Australian Startup Poised To Solve Problems For Tesla Cybertruck With Unique Solar Carport

The Tesla Cybertruck has received nearly 150,000 pre-orders, despite its widely-mocked launch. With production set to begin in 2021, the Cybertruck has been widely criticised by skeptics, not least because of its unconventional form, which is incompatible with other truck parts and is unlikely to fit in a standard garage or parking space. Tesla is no stranger to bumps in the road, however, and already creative thinkers are beginning to navigate the issue. At the forefront is Iron Matrix, an Australian startup focused on clean energy buildings. 

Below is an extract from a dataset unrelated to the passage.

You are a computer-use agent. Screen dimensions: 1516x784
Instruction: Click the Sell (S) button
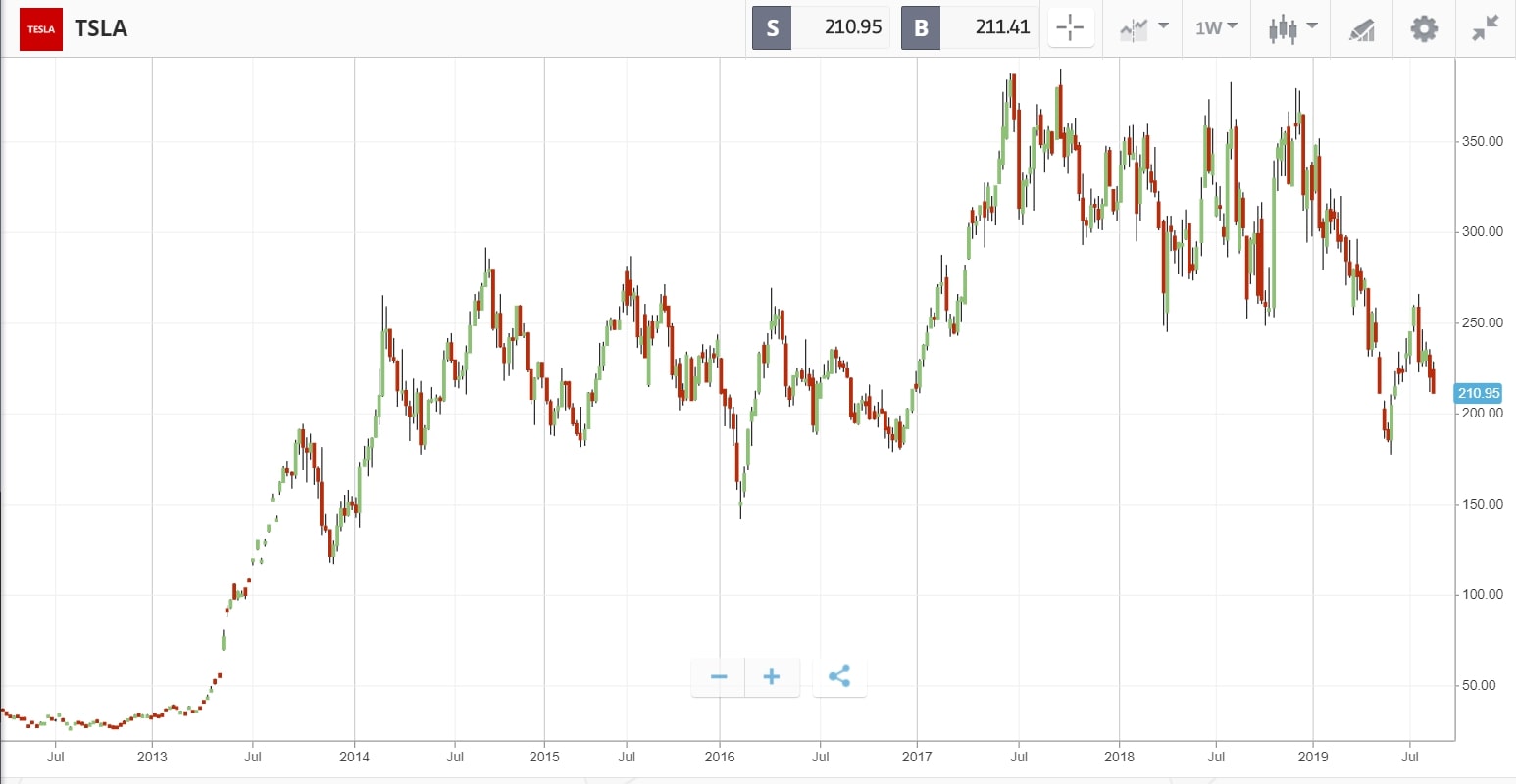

A Solar Carport Fit For A Cybertruck

Iron Matrix has unveiled plans for a solar-panelled carport to go alongside its solar construction to support life off-grid, which has recently been patented. The company’s founder and CEO, David Morgan, thought up a straightforward design using bolted steel construction techniques to produce a shelter for the Cybertruck that generates energy. Solar carports have proven successful in other areas, supplying energy to entire businesses and generating their own income in addition to charging the electric vehicles they shelter. Morgan plans to target the Californian market, and the Cybertruck-friendly solar port has been granted a tech patent in the USA. The design plans for the port suggest that the invention will be capable of powering the Cybertruck for approximately 100km per charge.

Charge Anywhere

What’s really special about Iron Matrix’s design is that the port is to be flat-pack, with each steel piece able to fit into the Cybertruck for easy transportation, allowing you to construct the port and charge the vehicle wherever you are. The design takes a fundamental problem with the Cybertruck’s design and turns it into an advantage: the garage space travels with you. “All of a sudden that Cybertruck sounds like a fantastic idea,” said Morgan, whose patent for the solar construction method allows Iron Matrix buildings to be built anywhere – cranes, footings and scaffolding are not needed due to the specialised joint connections used.

Power For 100km A Day

The Cybertruck will require a significant amount of energy to charge, but Morgan estimates that the solar carport will be capable of outputting approximately 30kWh per day. He says the port will get a standard electric vehicle about 150km a day, and the Cybertruck roughly 100km a day. The idea is that the truck could be left to charge for a few days while you take the weekend to live off-grid. The Iron Matrix system was inspired by the falling cost of lithium batteries, which can now “deliver a kilowatt hour for half the price of the grid,” said Morgan. The Cybertruck carport can already be ordered: production of the steel began in October 2019 and became publicly available once Iron Matrix received its patent.

There is international competition for Iron Matrix though: Lars Büro, a design and research agency in New York has unveiled a ‘Cyberbunker’ designed to solve the same problem for Tesla’s Cybertruck. Iron Matrix’s unique system of solar charging, however, is sure to keep it a step ahead of its competitors.